- **Assignment**: Repeat the records exactly, with one exception: no images.

[[ Exercise data open ]]

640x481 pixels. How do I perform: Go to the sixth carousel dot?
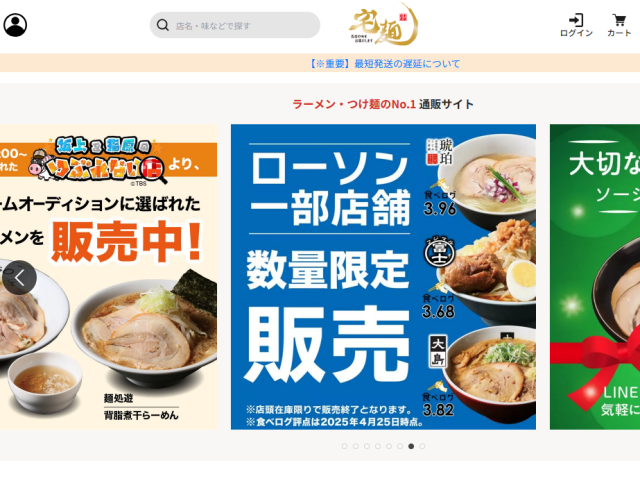pos(400,446)
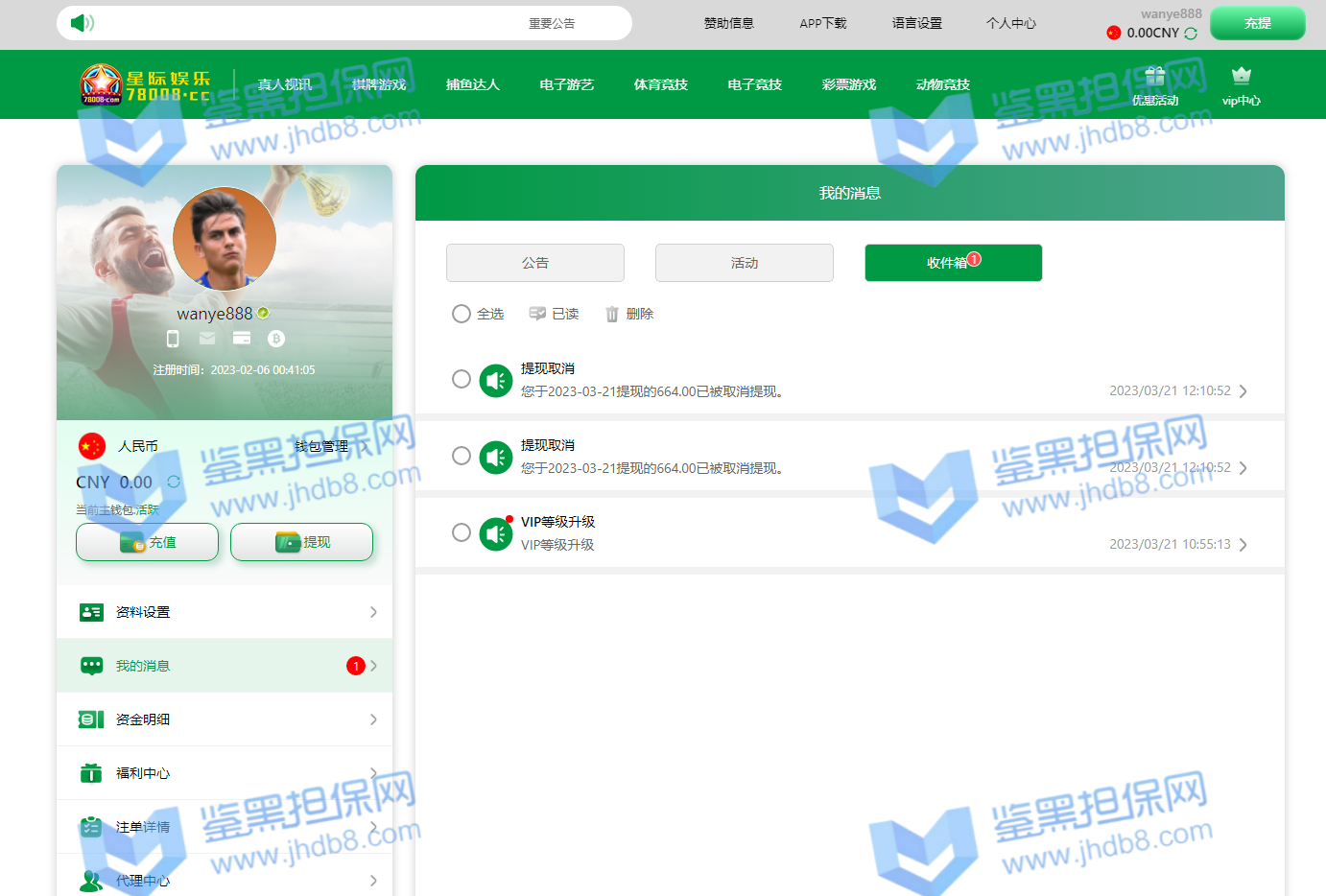Click the bitcoin icon under username

pos(276,339)
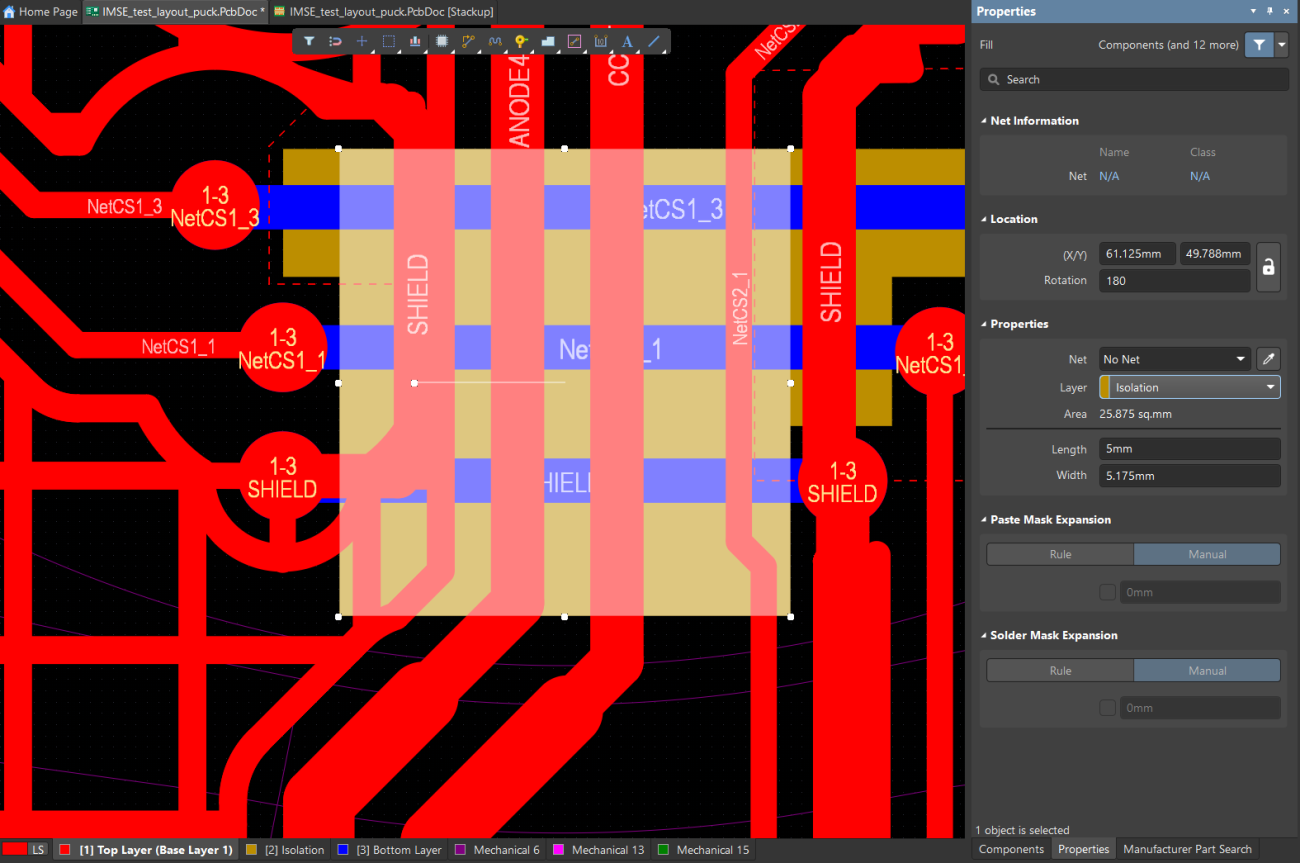Select the Bottom Layer tab at bottom

[389, 849]
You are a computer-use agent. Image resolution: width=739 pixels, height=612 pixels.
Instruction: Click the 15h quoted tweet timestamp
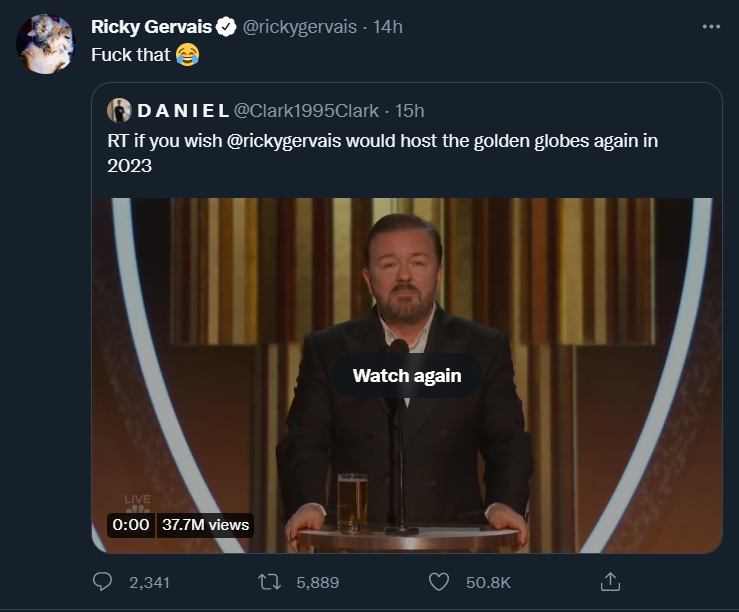pyautogui.click(x=410, y=110)
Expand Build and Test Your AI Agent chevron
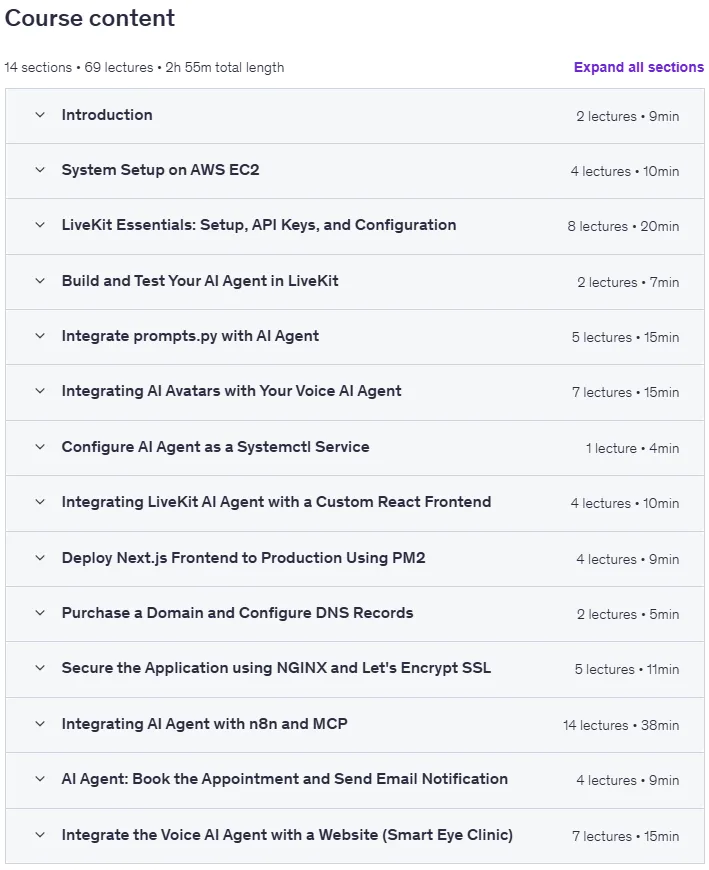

[[ Exercise data closed ]]

- **Written response**:
640x481 pixels. How do I perform: Go to the sixth carousel dot?
pos(400,446)
Click the bitcoin icon under username

pos(276,339)
Select the Bottom Layer tab at bottom

[389, 849]
You are a computer-use agent. Image resolution: width=739 pixels, height=612 pixels.
Instruction: Click the 15h quoted tweet timestamp
pyautogui.click(x=410, y=110)
Expand Build and Test Your AI Agent chevron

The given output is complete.